Zeitlos und doch immer wieder neu, immer wieder zu durchleiden, immer wieder erbarmungswürdig, immer wieder ergreifend und sich doch immer wieder jedem Verständnis entziehend: Ein Mensch stirbt. Über Wochen, über Monate. Ein qualvolles Sterben ist es hier, aber es ist nicht nur die körperliche Erkrankung, die Körper, Geist und Seele beutelt. Wie hat er gelebt, wofür hat er gelebt, was war richtig, was war falsch in seinem Leben – diesen Fragen hat sich Iwan Iljitsch zu stellen, sie drängen sich ihm auf. Nicht ohne Grund taucht in diesen Gedanken häufiger das Wort „Rechtfertigung“ auf.
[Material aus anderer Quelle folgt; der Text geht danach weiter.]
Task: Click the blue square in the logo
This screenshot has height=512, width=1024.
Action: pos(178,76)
Und indem der Todkranke realisiert, dass es eine solche für sein bisheriges Leben nicht gibt, bleibt ihm einzig der Schrei, der des Entsetzens, des Grauens vor der Nichtigkeit, der Vergeblichkeit seines Lebens.
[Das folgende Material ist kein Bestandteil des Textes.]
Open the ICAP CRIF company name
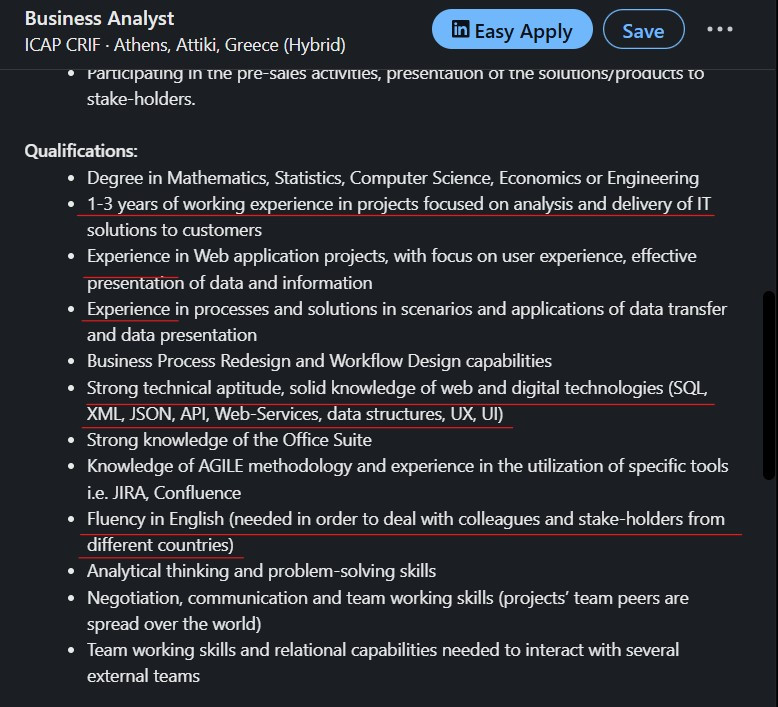Image resolution: width=778 pixels, height=707 pixels. point(63,45)
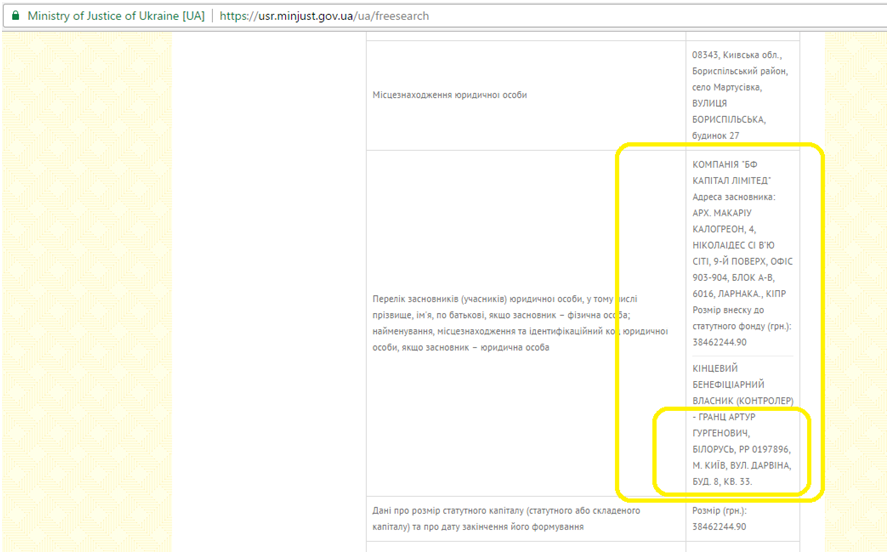Click the "Адреса засновника:" text
Image resolution: width=889 pixels, height=554 pixels.
pos(733,197)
Der Tod des Iwan Iljitsch gehört für mich zu den eindrücklichsten Erzählungen der Literatur, in dem an Sterbeszenen nicht gerade armen Werk Tolstois ist sie mein ganz persönliches Highlight. Natürlich wird man bemerken, dass Tolstoi seine Moralvorstellungen in dem Werk integriert hat, natürlich kann man als christlich orientierter und geprägter Leser in dem „Licht“, das „an die Stelle des Todes“ getreten war, wie es in einem der letzten Sätze der Erzählung heißt, das Licht der Auferstehung sehen, spürt man in manchem Luthers „sola gratia“ nach. Aber für mich weist Tolstoi in seinem Erzählen und Beschreiben weit über jegliche religiöse Deutung hinaus auf Grundsätzliches, nämlich auf die Erfahrung des – vielleicht nicht nur – menschlichen Leids, auf die ganz kreatürliche Angst, auf das Entsetzung und das Grauen vor dem Endpunkt des eigenen Lebens, dem Tod. Und indem er Iwan Iljitsch in den letzten Stunden vor Todeseintritt doch noch seinen Frieden finden lässt, weist er auf etwas, was selbstverständlich sein sollte, es aber durchaus nicht ist, nämlich dass aus Hass nichts Gutes erwachsen kann, dass die Fähigkeit des Mitleidens keine Schwäche darstellt, dass im Tun für andere ein Reichtum zu finden ist, der mit Geld nicht aufzuwiegen ist. Iwan Iljitsch stirbt erlöst von seiner Angst und seinem Entsetzen; dass er zu diesem Punkt finden konnte, darf man getrost als Gnade bezeichnen.
Verlinkt ist die Ausgabe des Anaconda-Verlages.
Gelesen habe ich die Erzählung, die in dem Band „Erzählungen“ von Leo Tolstoi, erschienen bei Reclam, erschienen ist.